Question
Rubens Silva · Apr 15, 2020

Exporting sources as XML to stream

Hello,

Recently I have been required to work with a method called ExportToStream.

The situation asks me to export a UTF-8-encoded JSON as a XML to be imported on old releases. Here's how I attempted to fulfill this request:

do $System.OBJ.ExportToStream("path/to/my/json/file.json", .stream,,,"UTF8")

The file is indeed encoded as UTF-8 and although the XML header denotes that it has been exported as UTF8:

<?xml version="1.0" encoding="UTF8"?>

The body content seems to differ:

"text": "Condição de pagamento sujeito a análise de crédito: "

I will say it again, the original file is encoded as UTF-8 and it displays correctly if seen from any editor.
Both the editor and the file utility identifies the file as UTF-8 without BOM (and that is correct).

With that said, can anyone figure what am I doing wrong? Or is that a bug?

I used Caché 2017 and IRIS 2019.3, both presented the same issue.

0
0 558
Discussion (10)2
Log in or sign up to continue

Hi Rubens.

Works fine for me on IRIS 2020.1 with rusw locale, see below.

Perhaps you can try to export directly to file, instead of using stream.

USER>!type ..\..\csp\user\test.json

{
"a":"русский текст"
}
USER>set stream=##class(%Stream.FileCharacter).%New()   

USER>set stream.Filename = "c:\temp\qq.xml"                                      

USER>do $System.OBJ.ExportToStream("/csp/user/test.json", .stream,,,"UTF8")      
Exporting to XML started on 04/16/2020 12:13:33
Exporting CSP/CSR or file: /csp/user/test.json
Export finished successfully.

USER>w stream.%Save()
1

USER>!type c:\temp\qq.xml

<?xml version="1.0" encoding="UTF8"?>
<Export generator="IRIS" version="26" zv="IRIS for Windows (x86-64) 2020.1 (Build 215U)" ts="2020-04-16 12:13:33">
<CSP name="test.json" application="/csp/user/" default="1"><![CDATA[
{
"a":"русский текст"
}]]></CSP>
</Export>

Hello @Alexander Koblov.

I also did the test using Export instead of ExportToStream and got the same result.

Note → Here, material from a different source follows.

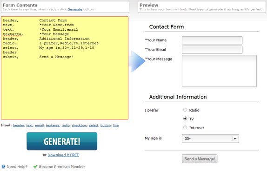267x172 pixels.
Task: Insert a checkbox element link
Action: (x=79, y=126)
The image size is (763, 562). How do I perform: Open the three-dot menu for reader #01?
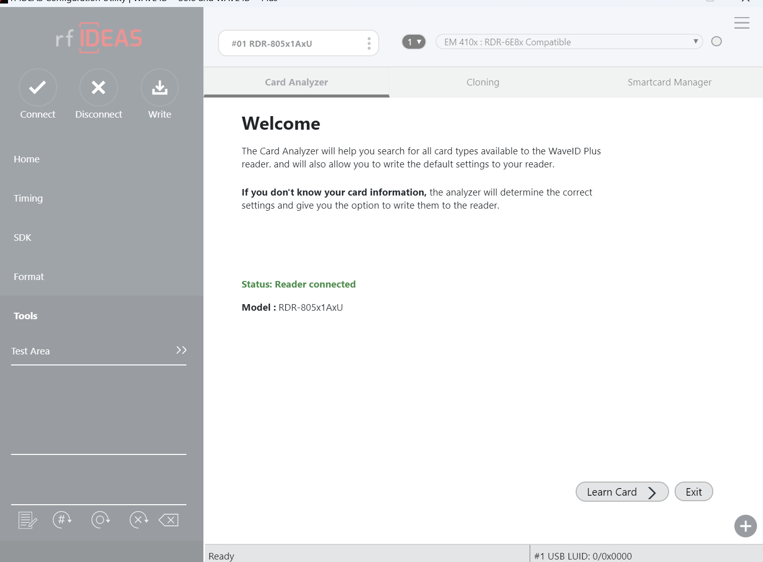tap(369, 43)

Now first thing, you must make sure that the file you used is indeed written using UTF-8.

You can check it by using the following command:

file -bi ..\..\csp\user\test.json

It should display:

charset=utf-8

Now regarding more tests I did, it seems like there's an imposed transcoding step when exporting the file. I ran several simulations with many type of combinations:

  • When the original is file written using UTF-8 and I exported using UTF8 it broke the encoding.
  • When the original is file written using UTF-8 and I exported using RAW (which is ISO-8859-1 in my case), it DID NOT broke the encoding.
  • When the original is file written using ISO-8859-1 and I exported using RAW, it DID NOT broke the encoding.
  • When the original is file written using ISO-8859-1 and I exported using UTF8 it DID NOT broke the encoding.

This is very strange.

@Rubens Silva 
That sounds to me like double encoding.
I'd suggest using a HEX Editor  (e.g. PSpad) to examine your files.
UTF-8 means that some characters have more than 8 bit.
By converting an already converted string you may get those strange effects.  
And you found the way to avoid this already yourself.

 

@Robert.Cemper

Certainly it's not a hand-made double encoding.

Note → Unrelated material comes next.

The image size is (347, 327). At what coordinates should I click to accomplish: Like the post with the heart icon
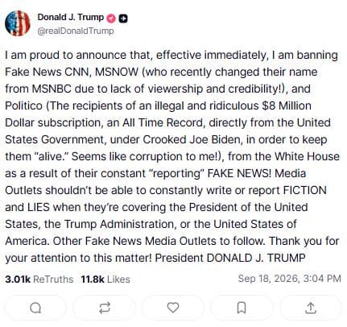coord(173,308)
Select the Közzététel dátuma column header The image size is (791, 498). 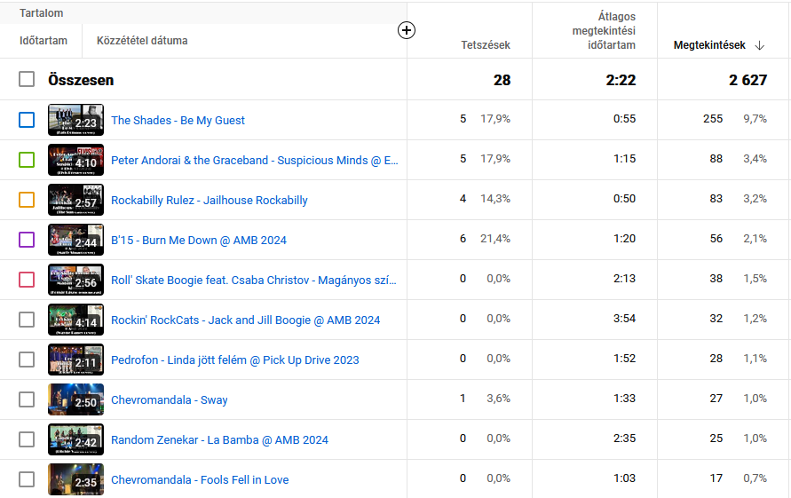(142, 40)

Because we also made sure of that by writing a new file for both charsets to simulate the issue.

see this example to reproduce and explain that there is an unnecessary conversion on the way

as you showed in your example
              "text": "Condição de pagamento sujeito a análise de crédito: "

Yes, what I meant to say is that the original file is correct. It's not us who did the double transcoding. The resulting output that I posted:

"text": "Condição de pagamento sujeito a análise de crédito: "

Is straight from the call from Export and/or ExportToStream. Which is why I said that these methods seems to impose a transcoding step.

This is weird, I shouldn't have to convert a file to RAW in order to export to UTF-8. But instead provide the same charset for both input/output so that the engine actually knows which encoding to use (but not transcode).

Unless there's is a way to effectively disable that hidden transcoding step that these method do, this make these methods really misleading.

So I'd suggest involving WRC to check the sources where the double translation comes from.
(probably since ever)

just an idea to understand:
what do you see if your .stream is a %Stream.GlobalBinary

Yes, but if you provide a pre-object like let's say: %Stream.FileCharacter, it outputs to it as well.
I also tried setting the TranslateTable to UTF-8 and used the OutputToDevice method to see the result, but that brought me  the same result.